> Entries provided:
***
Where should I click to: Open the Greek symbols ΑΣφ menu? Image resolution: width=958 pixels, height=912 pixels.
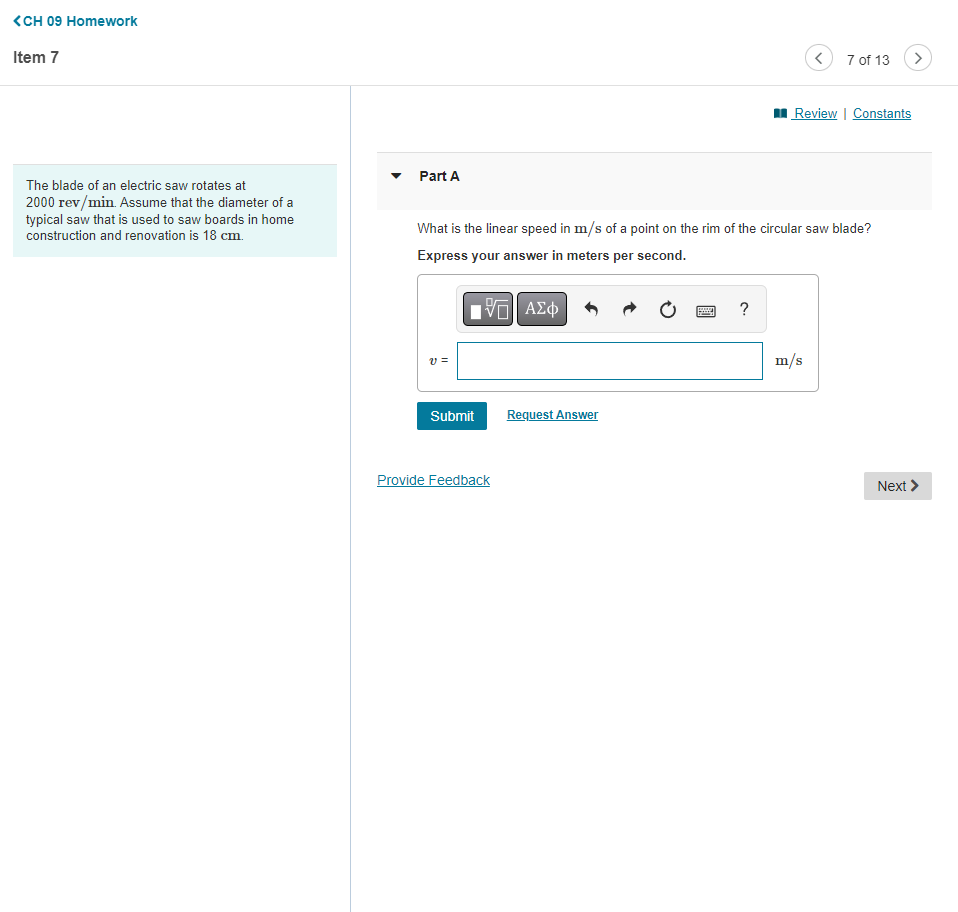pos(541,309)
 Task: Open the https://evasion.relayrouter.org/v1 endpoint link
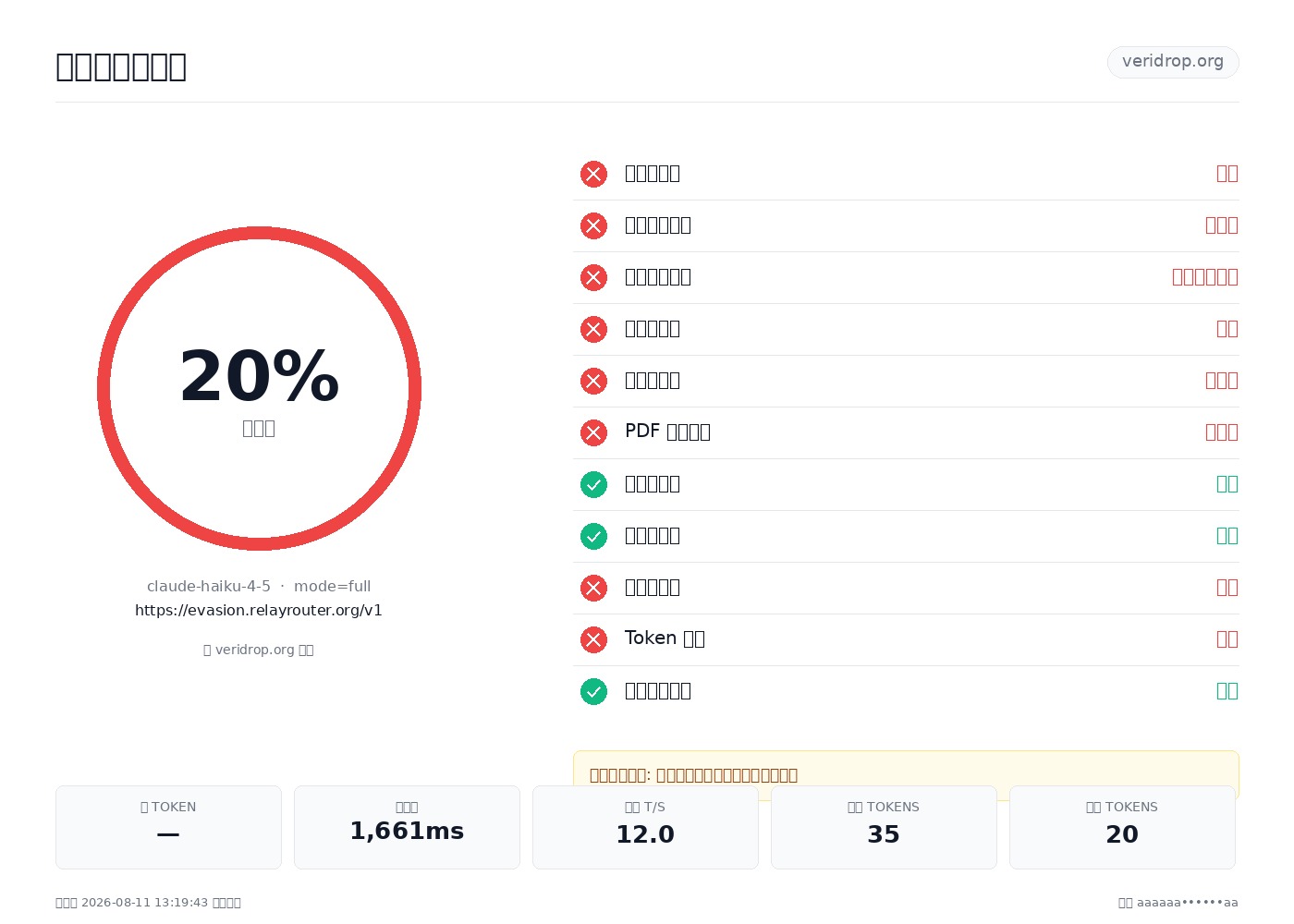click(x=259, y=610)
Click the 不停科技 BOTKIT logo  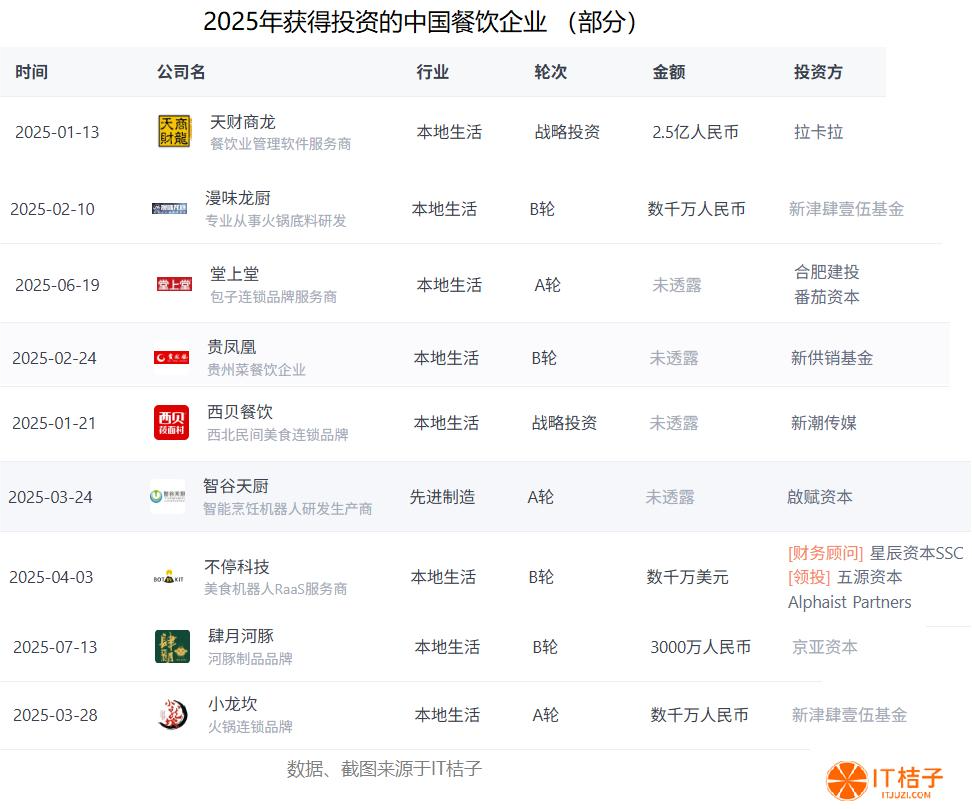tap(168, 577)
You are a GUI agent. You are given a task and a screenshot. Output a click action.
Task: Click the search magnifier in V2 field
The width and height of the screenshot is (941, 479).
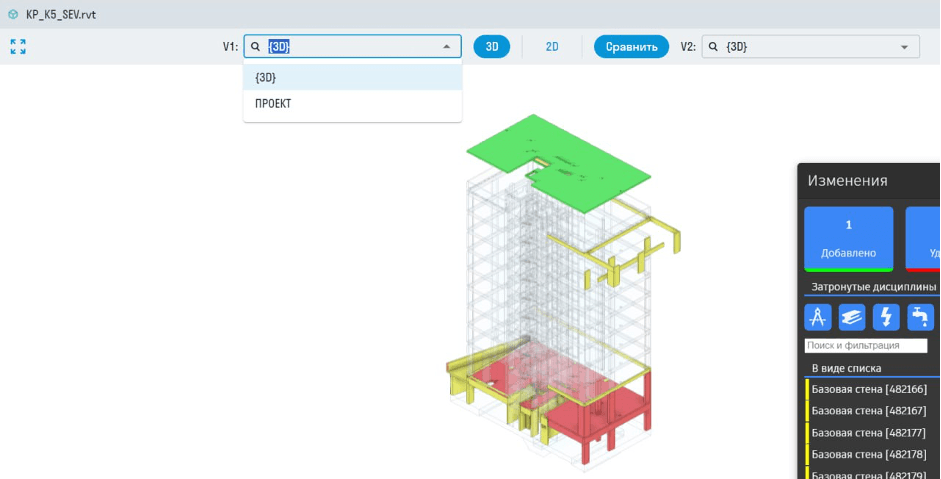click(714, 47)
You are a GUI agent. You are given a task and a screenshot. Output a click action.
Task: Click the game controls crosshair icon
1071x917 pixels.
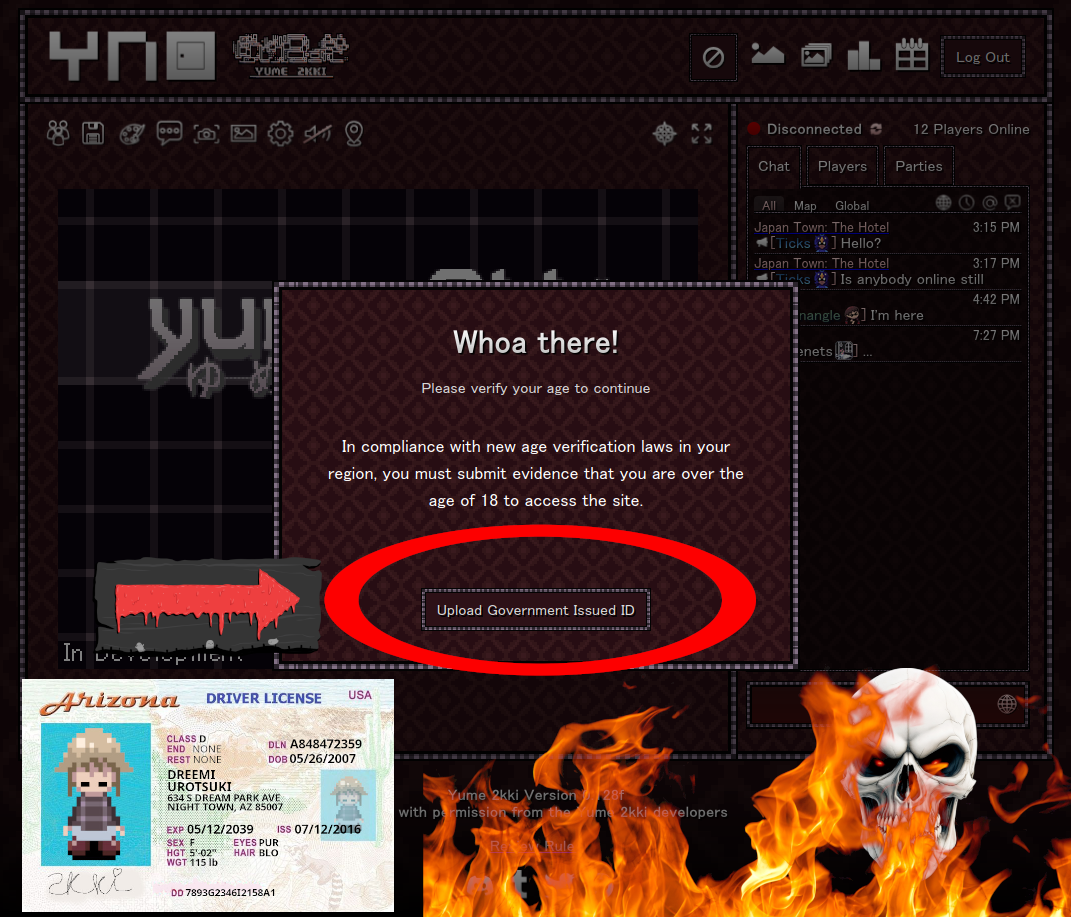point(664,133)
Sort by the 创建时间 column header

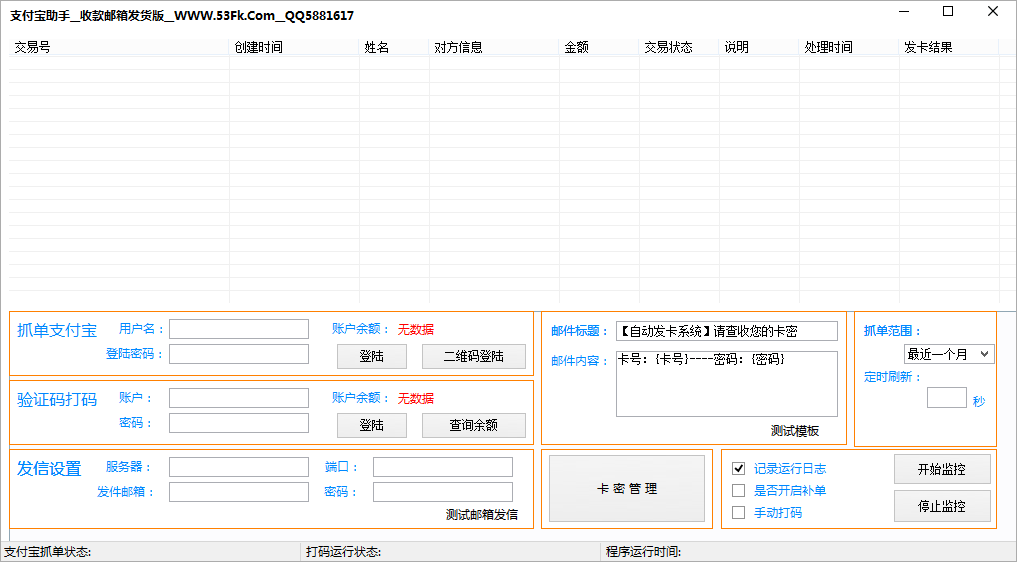(x=258, y=47)
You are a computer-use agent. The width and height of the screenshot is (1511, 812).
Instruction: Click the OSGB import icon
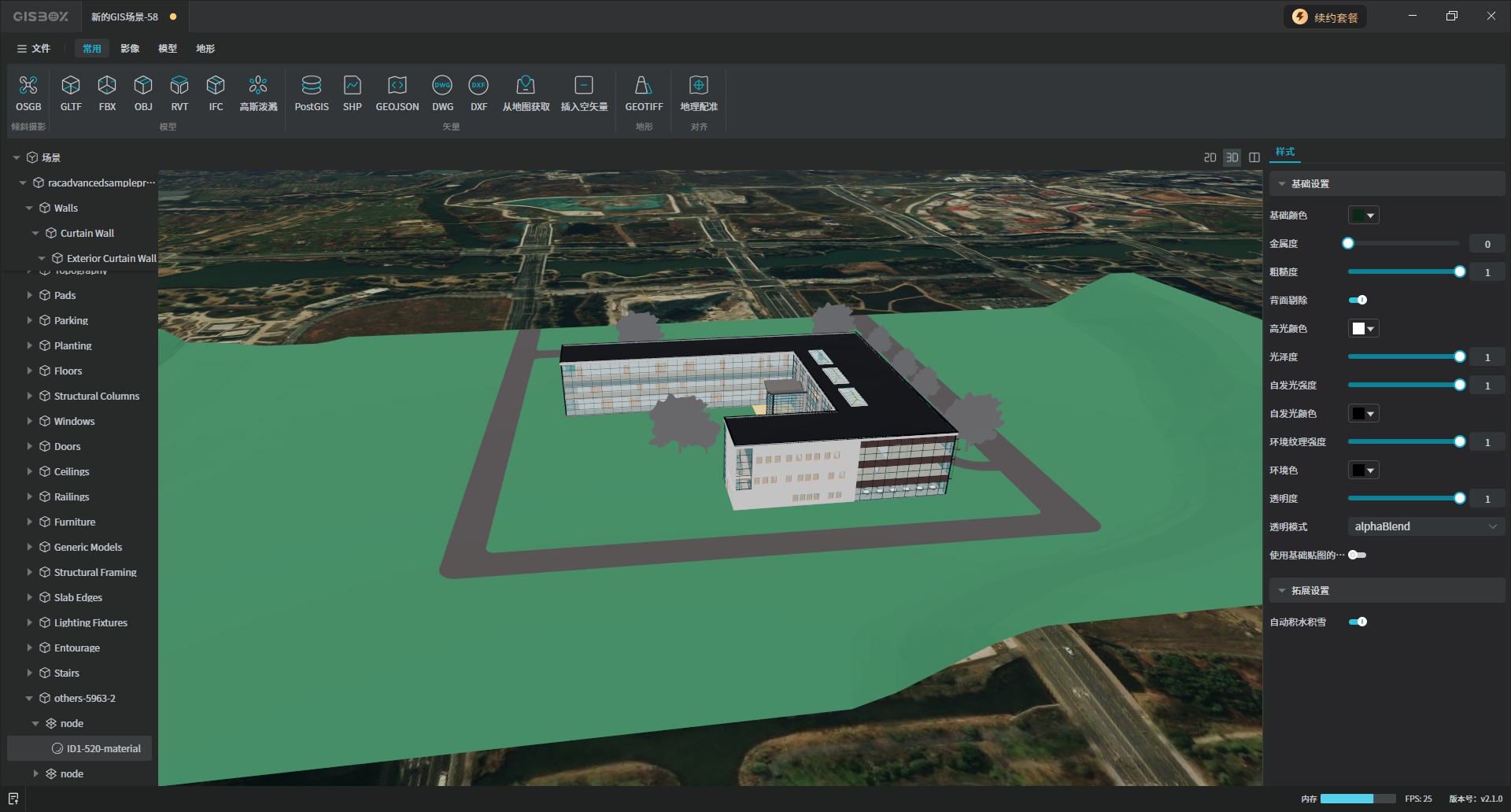(28, 86)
***
> What the exercise asks: Retype exactly, please, the span from the line holding "You are a computer-use" through the closing line of the data, both ends included, without the pictures.

> Output:
You are a computer-use agent. The width and height of the screenshot is (1511, 812).
Instruction: Click the OSGB import icon
(28, 86)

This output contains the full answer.